As countries around the world work to develop strategies to improve air quality and achieve climate goals, innovations in monitoring technology and data analysis are opening up new avenues to reduce air pollution and protect our health.
In Latin America, policymakers and other key stakeholders from 15 countries attended a recent workshop co-hosted by Environmental Defense Fund and the United Nations Environment Programme’s Latin America and Caribbean office and discussed how a regional partnership approach to improve air quality, protect global health and advance climate goals can harness the power of new technologies and analytics to leapfrog existing barriers to advancing clean air. By integrating insights from new data-driven tools, policymakers in Latin America and around the world can more effectively use limited resources to shape policies that provide the greatest air quality and health benefits.
Here are four ways technology and data innovation can advance clean air solutions:
Locate pollution sources
Identifying air pollution sources—where it’s coming from, who’s responsible—is a critical component of air quality management. But emissions inventories and traditional models have limited ability to help us pinpoint the likely sources of local pollution when source information is lacking.
One resource to address this uncertainty is Air Tracker, an online tool developed by EDF and partners that uses real-time meteorological models and available air quality data to help users locate likely sources of local pollution.
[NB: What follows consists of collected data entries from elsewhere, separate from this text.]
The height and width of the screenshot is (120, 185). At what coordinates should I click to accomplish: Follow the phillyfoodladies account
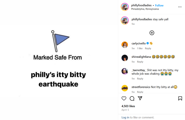click(x=159, y=5)
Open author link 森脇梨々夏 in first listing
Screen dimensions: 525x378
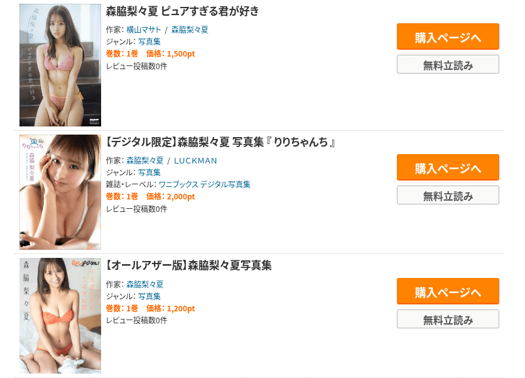tap(190, 30)

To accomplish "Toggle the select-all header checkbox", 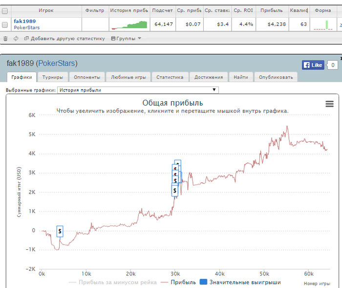I will (5, 10).
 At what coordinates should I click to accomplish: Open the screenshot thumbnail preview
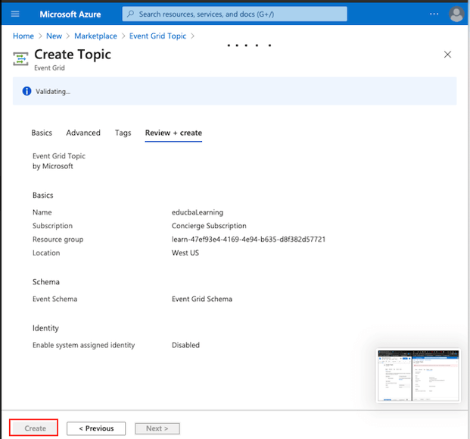coord(418,376)
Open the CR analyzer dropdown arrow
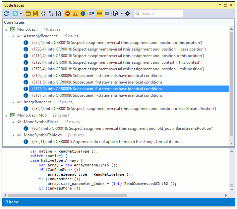 click(21, 14)
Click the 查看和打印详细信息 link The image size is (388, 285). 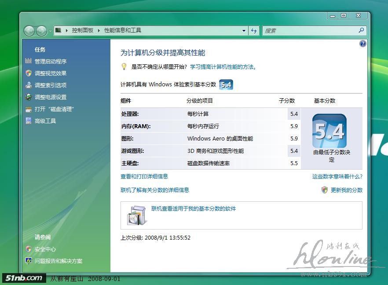(x=144, y=177)
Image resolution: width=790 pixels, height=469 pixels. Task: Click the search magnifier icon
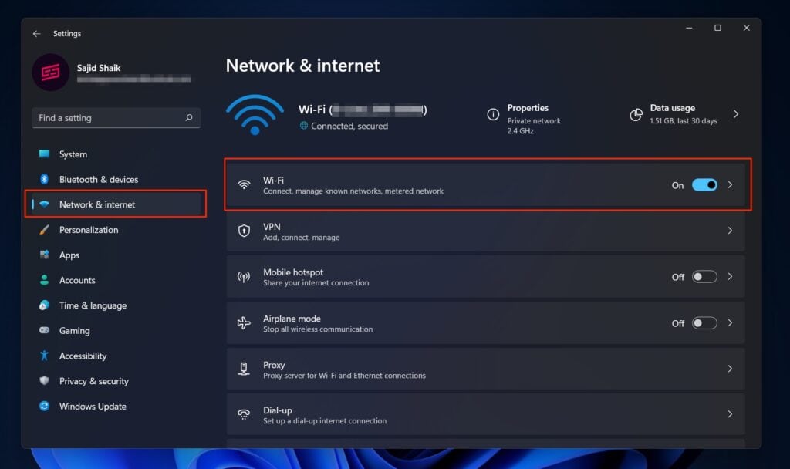click(189, 118)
Air Tracker has the potential to work even in locations without comprehensive air pollution data, although additional data sources—from low-cost sensors, weather data and more—improve the tool’s accuracy and ability to better pinpoint pollution hotspots.
Evaluate health impacts
Satellite data is another game-changing technology that enables us to better understand the magnitude and distribution of air pollution’s health impacts at an unprecedented scale. A recent study by researchers at George Washington University used satellite data and hyperlocal modeling to estimate that nearly 2 million new pediatric asthma cases can be attributed to air pollution in 13,000 cities around the world.
EDF used this analysis to develop maps that visualize the proportion of pediatric asthma cases attributable to air pollution in major U.S. cities.
This study and others like it open up new opportunities to find previously invisible hotspots of air pollution—and to develop policies to protect the health of people who are first and worst affected by air pollution.
Improve compliance with air quality rules
Actionable data on air quality is critical for enforcement of health-protective air quality regulations. In Houston, Texas, more than 600 industrial facilities along the Houston Ship Channel sit in close proximity to residential neighborhoods. While these facilities are subject to federal and state regulations, permit violations and industrial accidents are common, and enforcement from state regulators has historically been lax.
New data insights and technologies can support local governments in proactively identifying the most high-risk facilities and target monitoring and enforcement efforts there.
EDF worked with Houston-area officials to develop a Facility Risk Ranking tool, which compiles multiple data sources to identify and rank the most “high-risk” facilities. Local staff used this tool to prioritize locations for mobile monitoring with a specialized air toxics instrument around those facilities, identifying hotspots of pollutants and sending investigators to inspect likely sources.
Evaluate policy strategies
Finally, new approaches to air quality monitoring and data analysis open exciting possibilities for improving how we evaluate the effectiveness of policy strategies – both before and after implementation.
One approach to evaluate policies is to use “hyperlocal” or neighborhood-level monitoring to track changes in air quality. In the Breathe London Pilot Project, EDF partnered with the Greater London Authority to deploy a network of low-cost monitors alongside mobile monitoring. We used this data to evaluate air quality benefits from London’s Ultra-Low Emission Zone (ULEZ), which established fees for high-polluting vehicles to drive in central London, and developed a guide of best practices for other regions looking to integrate this kind of data analysis into policy evaluations.
Combining tools to strengthen compliance with clean air laws
All of these innovative approaches help us to better understand air quality challenges and develop effective policies to address them. By leveraging new sources of air quality data alongside traditional regulatory approaches, we can enhance policy and enforcement efforts with hard evidence and allocate resources for the highest impact solutions.
A more sophisticated understanding of air can also help us to document improvements to air quality that are associated with climate policies – a priority for many countries as they work toward fulfilling international climate commitments.